Have employees complete all necessary forms and documents. Retain this and other employment-related forms and documents for a minimum of 4 years. Here are some examples of materials a newly hired employee needs to sign.
- Form I-9. This form verifies that your new employee is legally eligible to work in the U.S.
- Form W-4. This form lets you know withholding requirements (e.g., tax filing status) for the employees.
- Form 8850. This form is submitted to your state force agency to determine whether your new worker is in a “targeted group” so that you qualify for the work opportunity tax credit.
- Nondisclosure agreement. If you want to be sure your employee keeps confidential any company information—price lists, customers, etc.—use this agreement.
Setting up insurance and payroll
You must have workers’ compensation insurance (in Texas it’s optional) to cover job-related injuries and illness. If you’re the only employee, you may be able to claim exemption from coverage. Check with your state labor department to determine coverage obligations.
Get your payroll processes set up so you can:
- Figure and withhold federal (and where applicable, state and local) income taxes and the employee’s share of FICA
- Deposit payroll taxes with the U.S. Treasury and your state
- File timely employment tax returns. Usually, this is quarterly.

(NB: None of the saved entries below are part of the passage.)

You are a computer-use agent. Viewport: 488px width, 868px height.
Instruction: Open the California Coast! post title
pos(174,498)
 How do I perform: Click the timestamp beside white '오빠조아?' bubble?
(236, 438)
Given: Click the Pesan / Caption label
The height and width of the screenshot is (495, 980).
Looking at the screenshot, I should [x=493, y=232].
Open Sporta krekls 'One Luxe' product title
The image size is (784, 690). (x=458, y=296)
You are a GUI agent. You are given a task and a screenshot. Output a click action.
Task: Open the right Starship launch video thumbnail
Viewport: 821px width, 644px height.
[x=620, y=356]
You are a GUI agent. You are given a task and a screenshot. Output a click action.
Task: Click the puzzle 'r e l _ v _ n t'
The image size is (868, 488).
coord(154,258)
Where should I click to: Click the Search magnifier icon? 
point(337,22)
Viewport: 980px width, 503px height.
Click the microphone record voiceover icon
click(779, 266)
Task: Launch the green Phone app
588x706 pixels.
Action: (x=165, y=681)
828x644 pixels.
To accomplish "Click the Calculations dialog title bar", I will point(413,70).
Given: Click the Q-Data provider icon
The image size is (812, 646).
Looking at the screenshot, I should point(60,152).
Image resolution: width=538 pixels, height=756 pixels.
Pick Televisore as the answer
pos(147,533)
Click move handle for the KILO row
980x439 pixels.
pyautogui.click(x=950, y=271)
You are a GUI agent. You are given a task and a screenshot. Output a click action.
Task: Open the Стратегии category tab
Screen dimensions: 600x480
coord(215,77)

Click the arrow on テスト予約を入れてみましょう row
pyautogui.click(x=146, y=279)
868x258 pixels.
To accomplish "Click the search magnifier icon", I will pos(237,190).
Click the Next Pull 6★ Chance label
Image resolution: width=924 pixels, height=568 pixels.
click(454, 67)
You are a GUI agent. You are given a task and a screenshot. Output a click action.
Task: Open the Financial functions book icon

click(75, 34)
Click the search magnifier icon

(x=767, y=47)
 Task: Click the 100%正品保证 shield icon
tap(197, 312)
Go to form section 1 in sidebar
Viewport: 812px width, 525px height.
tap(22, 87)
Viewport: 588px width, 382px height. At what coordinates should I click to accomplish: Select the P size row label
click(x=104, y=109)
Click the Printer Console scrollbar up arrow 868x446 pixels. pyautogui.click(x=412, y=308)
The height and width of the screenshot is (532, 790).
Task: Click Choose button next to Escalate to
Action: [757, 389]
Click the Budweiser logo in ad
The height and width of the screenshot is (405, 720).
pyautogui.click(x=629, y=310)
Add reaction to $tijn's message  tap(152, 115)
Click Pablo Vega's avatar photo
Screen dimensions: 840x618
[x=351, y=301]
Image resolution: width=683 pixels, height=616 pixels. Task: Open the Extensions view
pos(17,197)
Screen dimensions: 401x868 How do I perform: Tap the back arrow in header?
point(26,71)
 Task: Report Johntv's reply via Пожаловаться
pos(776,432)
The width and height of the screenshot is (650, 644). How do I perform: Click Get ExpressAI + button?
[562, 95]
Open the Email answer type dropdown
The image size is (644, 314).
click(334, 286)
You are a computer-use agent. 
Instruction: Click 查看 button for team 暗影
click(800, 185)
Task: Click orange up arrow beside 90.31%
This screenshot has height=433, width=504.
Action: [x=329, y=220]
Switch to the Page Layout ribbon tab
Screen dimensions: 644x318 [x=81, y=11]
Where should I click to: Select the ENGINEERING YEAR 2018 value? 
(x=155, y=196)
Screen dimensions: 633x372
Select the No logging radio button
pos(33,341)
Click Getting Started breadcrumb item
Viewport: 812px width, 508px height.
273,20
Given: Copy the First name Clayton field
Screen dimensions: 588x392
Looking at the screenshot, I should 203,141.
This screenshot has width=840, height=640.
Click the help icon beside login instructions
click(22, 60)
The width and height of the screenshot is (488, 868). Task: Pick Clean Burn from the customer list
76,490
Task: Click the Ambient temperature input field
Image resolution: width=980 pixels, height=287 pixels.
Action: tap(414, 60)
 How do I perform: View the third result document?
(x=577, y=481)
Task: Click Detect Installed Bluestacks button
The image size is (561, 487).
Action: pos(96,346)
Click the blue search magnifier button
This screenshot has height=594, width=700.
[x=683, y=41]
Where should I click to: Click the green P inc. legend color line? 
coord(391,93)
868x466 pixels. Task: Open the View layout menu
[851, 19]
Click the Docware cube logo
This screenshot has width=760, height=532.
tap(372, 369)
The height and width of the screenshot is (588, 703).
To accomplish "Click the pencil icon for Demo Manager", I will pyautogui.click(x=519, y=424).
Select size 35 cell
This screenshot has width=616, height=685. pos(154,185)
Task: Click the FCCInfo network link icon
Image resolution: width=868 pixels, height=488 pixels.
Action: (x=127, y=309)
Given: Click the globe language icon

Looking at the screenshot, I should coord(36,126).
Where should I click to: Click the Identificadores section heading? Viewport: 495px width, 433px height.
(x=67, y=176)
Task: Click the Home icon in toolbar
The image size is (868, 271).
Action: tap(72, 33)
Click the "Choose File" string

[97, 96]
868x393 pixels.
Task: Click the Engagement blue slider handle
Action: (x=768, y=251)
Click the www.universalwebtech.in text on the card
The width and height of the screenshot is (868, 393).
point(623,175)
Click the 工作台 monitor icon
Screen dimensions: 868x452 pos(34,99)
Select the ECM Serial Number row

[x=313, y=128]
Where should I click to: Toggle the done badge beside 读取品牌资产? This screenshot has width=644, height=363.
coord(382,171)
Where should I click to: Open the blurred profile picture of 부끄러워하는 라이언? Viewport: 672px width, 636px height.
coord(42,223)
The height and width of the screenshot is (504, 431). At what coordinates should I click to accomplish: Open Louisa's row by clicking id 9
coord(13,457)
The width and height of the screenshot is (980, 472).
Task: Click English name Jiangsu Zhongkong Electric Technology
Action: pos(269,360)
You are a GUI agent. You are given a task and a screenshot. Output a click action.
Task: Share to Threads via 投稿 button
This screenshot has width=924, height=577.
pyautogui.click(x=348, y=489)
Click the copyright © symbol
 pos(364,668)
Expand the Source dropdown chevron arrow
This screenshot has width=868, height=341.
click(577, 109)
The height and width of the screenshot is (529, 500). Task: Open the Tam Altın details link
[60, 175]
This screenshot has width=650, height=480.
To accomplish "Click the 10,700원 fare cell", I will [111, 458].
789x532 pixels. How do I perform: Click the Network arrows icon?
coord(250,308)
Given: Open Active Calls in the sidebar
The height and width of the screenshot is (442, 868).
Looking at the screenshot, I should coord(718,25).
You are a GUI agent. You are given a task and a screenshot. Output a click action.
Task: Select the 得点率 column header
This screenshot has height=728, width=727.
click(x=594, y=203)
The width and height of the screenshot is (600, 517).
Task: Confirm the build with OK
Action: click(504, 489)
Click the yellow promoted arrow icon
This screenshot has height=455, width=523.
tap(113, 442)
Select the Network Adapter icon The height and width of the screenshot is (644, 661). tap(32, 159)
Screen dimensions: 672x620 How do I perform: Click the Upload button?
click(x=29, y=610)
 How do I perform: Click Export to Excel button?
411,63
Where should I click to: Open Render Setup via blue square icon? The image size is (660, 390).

Work with a pro—a accountant or payroll company—to be sure you are handling employment taxes correctly. The cost of professional help is much less than penalties for mistakes you could easily handling payroll on your own.
Lawrence Bossidy, former COO of General Electric said: “Nothing we do is more important than hiring and developing people. At the end of the day, you bet on people, not on strategies.” When you’re ready to hire your first employee, do it right!